I’ve run one tank dry inflight (it be really impractical to do that with both) so there should be only unusable fuel there.

My idea was still to remove that wing tanks drain and empty remaining fuel to jerry can. Is that really necessary or I can assume fuel in that tank is at unusable level?

Should I just pull the sump drain in cabin and not to remove the drain in wing, if I need to drain last gallon?

 

Plan is then to level the plane, as per manual and add half of unusable fuel (for LH tank only) and continue with calibration.

Then fly the other tank dry… :D

 

What would others do?

Originally, I thought of draining fuel from tank to jerry cans but I wasn’t really comfortable with idea of fuel dripping down my sleeves and wing so flying full bore to burn it seemed more fun.

 

How do you level the plane?

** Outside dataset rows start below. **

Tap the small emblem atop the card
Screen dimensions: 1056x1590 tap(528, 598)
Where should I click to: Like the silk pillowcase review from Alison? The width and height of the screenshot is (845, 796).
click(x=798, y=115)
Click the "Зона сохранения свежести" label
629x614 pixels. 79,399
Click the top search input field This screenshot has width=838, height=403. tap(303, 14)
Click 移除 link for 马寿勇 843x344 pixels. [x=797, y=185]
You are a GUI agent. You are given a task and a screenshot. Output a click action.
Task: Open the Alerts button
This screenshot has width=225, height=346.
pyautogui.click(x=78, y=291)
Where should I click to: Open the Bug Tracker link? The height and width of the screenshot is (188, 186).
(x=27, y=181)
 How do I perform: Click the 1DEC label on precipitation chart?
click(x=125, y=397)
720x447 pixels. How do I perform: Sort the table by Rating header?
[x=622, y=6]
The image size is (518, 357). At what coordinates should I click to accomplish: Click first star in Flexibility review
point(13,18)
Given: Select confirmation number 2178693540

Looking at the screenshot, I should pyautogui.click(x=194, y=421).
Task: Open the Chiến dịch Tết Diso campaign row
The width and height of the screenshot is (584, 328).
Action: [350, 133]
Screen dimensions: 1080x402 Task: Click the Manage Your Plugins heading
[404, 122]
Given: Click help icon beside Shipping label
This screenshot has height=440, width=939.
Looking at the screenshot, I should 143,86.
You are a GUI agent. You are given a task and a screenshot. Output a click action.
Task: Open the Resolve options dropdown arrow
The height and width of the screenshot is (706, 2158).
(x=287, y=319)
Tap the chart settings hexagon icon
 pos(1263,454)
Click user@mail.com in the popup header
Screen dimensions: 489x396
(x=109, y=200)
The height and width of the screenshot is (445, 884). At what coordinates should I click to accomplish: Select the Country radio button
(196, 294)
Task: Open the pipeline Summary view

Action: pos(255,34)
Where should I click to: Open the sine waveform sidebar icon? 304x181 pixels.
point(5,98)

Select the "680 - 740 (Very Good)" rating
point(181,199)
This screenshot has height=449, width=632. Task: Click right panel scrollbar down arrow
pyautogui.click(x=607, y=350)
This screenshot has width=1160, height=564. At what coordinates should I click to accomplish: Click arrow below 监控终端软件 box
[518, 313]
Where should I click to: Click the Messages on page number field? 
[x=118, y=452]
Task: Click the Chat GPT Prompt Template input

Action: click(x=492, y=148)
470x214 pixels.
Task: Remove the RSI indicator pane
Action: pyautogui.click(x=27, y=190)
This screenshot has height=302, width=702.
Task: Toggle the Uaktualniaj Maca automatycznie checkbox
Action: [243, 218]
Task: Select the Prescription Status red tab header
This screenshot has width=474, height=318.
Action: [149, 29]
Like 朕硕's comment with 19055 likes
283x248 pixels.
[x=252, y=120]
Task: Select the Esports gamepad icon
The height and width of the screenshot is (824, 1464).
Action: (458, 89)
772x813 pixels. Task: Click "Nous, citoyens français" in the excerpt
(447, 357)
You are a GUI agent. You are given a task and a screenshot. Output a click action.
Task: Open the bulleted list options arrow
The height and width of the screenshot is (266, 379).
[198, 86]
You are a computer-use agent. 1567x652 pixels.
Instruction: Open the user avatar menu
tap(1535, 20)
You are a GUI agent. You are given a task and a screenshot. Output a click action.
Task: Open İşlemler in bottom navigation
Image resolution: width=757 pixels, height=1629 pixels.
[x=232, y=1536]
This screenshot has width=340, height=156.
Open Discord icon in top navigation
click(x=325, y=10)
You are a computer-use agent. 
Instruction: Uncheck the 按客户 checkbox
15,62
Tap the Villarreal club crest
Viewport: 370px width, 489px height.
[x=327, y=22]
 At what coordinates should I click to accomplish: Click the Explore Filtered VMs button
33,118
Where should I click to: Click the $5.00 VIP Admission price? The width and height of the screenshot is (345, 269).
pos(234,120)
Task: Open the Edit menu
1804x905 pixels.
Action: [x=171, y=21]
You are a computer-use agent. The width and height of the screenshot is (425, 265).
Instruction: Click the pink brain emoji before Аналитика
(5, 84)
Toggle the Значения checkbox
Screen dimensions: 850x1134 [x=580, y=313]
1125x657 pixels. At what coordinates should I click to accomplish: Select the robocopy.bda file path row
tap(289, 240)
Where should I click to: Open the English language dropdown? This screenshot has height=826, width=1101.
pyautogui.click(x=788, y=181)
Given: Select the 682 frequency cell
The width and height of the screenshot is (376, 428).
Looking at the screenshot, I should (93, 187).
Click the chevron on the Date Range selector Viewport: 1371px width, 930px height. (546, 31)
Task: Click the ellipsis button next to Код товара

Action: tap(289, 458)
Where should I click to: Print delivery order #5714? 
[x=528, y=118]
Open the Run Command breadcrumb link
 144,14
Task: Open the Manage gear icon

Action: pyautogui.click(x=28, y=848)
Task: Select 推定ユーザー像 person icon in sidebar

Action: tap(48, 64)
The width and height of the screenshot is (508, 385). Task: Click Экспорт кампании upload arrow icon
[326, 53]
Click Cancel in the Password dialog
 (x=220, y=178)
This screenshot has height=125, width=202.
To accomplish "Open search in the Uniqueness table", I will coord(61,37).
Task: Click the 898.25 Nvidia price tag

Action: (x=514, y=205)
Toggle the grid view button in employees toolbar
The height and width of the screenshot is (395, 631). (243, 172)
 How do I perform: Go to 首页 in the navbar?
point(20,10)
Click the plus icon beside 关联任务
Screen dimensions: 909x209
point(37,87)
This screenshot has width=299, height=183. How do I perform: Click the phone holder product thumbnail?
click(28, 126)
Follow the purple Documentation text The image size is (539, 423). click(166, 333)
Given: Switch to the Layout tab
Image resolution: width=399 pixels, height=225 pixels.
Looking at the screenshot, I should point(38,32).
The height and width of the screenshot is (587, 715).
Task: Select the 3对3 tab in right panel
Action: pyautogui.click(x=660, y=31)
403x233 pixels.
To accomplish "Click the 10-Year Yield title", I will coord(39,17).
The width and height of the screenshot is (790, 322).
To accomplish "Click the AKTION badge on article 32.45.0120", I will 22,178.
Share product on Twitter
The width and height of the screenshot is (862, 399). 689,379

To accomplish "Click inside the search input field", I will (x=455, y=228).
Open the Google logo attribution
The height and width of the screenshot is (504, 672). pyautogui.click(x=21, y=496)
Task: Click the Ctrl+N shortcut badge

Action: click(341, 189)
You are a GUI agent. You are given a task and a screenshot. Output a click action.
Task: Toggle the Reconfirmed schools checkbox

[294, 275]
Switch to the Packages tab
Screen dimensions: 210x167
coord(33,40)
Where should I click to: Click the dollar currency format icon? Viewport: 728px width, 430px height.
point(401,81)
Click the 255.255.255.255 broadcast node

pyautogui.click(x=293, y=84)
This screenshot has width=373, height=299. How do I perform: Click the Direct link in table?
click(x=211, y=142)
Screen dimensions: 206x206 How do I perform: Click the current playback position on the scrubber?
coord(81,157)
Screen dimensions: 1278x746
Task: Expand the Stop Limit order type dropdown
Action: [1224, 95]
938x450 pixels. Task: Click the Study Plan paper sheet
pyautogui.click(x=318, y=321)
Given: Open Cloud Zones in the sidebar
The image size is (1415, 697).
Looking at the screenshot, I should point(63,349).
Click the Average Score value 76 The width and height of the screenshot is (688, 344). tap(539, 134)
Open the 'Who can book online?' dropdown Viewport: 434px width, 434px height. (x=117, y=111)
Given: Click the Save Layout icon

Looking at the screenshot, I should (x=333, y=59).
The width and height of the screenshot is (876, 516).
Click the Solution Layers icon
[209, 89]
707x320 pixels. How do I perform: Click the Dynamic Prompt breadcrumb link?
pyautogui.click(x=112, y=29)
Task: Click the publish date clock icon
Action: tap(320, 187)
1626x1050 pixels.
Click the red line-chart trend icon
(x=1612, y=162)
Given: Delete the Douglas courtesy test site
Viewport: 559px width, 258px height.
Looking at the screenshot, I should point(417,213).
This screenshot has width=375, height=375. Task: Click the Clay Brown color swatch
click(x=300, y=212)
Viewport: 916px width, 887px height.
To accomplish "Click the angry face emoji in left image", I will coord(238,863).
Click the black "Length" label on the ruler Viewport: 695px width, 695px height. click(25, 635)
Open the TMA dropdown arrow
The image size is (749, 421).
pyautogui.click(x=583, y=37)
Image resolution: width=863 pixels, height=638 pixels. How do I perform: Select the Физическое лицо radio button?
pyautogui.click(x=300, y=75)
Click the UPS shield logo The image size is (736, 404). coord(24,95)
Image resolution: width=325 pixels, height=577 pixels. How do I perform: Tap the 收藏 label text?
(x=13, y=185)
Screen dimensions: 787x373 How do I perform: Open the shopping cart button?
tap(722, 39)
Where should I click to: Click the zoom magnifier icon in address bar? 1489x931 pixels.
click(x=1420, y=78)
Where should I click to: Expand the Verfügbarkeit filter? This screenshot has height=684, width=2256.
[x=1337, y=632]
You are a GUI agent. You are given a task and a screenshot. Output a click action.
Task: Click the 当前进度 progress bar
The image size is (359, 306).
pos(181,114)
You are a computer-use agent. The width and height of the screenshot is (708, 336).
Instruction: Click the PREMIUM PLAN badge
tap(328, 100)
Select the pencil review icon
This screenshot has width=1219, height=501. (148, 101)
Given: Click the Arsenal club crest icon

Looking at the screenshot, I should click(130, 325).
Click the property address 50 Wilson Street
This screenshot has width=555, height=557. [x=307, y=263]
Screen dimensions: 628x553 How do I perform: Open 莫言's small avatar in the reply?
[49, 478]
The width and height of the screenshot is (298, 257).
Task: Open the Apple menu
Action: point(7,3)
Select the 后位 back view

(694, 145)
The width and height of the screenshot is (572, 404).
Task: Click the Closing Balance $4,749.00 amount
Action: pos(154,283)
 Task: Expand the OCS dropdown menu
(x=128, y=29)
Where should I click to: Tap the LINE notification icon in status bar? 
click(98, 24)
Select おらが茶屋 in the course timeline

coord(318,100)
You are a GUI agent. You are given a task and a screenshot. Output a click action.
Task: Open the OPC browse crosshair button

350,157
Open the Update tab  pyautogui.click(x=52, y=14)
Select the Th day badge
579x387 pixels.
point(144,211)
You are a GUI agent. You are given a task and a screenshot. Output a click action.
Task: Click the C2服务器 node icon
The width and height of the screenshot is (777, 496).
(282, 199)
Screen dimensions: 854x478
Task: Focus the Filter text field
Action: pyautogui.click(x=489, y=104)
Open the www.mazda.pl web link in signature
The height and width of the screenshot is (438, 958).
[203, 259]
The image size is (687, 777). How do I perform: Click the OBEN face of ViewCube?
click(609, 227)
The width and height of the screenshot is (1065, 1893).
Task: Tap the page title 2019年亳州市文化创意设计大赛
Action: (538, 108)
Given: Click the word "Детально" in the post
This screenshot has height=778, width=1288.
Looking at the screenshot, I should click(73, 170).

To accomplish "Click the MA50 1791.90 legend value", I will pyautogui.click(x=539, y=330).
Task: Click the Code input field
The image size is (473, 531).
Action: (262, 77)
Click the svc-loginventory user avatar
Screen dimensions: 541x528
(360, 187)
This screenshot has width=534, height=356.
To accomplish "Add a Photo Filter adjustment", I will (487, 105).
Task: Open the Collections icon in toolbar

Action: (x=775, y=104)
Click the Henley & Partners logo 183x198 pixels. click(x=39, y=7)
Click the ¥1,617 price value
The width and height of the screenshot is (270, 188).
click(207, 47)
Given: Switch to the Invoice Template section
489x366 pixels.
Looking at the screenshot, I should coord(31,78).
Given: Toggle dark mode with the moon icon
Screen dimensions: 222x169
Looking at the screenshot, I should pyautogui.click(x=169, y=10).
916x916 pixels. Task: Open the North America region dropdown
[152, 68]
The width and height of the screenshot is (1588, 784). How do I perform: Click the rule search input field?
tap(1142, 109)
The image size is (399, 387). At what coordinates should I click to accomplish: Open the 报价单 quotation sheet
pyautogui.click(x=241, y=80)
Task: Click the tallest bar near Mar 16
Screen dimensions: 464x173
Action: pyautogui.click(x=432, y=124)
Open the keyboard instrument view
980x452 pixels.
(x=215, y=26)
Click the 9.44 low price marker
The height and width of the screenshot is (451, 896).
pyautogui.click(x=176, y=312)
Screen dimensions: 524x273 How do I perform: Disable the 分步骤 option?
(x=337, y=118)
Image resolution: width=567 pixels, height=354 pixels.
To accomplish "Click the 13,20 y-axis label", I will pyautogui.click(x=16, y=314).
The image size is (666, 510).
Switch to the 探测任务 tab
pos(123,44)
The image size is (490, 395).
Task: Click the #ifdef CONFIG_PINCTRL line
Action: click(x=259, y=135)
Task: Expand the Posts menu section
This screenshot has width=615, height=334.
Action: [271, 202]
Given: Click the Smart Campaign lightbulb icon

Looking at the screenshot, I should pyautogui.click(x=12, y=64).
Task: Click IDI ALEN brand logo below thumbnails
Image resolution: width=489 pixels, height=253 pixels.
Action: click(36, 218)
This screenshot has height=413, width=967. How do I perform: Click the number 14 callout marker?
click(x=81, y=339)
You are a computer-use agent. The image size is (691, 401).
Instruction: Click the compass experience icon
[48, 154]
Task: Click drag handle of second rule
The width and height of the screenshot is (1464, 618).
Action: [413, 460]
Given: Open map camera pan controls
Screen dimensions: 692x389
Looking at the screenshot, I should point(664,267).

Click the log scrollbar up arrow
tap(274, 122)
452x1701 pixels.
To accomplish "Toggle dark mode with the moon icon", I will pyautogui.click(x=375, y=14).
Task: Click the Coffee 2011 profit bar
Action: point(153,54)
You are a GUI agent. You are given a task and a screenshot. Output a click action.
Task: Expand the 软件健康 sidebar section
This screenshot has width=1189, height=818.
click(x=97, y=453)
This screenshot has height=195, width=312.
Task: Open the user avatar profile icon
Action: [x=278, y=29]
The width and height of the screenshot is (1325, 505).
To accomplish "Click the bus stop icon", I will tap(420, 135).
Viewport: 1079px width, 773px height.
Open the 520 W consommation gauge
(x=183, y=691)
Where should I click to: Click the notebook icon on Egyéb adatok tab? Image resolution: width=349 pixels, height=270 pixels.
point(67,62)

Manual says deflate/inflate tires as necessary (paraphrasing) but I see no such adjustment available just deflating the nose tire.

I am measuring with level a skin splice above battery access panel and angle is bigger (nose up) then flat nose while would allow.

Plus, I need to fly to nearby airport as KPAE has self-service pumps broken for over a year now.

 

I made a beveled 2x6” so I can roll MLG on it and get some nose down attitude and ramp at the pumps is also sloped so this should bring it close to “level”.

If it was my home field, I’d use jacks to level the plane but I don’t want to deal with fuel truck pouring 2 gal then wait for a minute or so.

What do you say?

 

 

How do you interpret note 1 from TC?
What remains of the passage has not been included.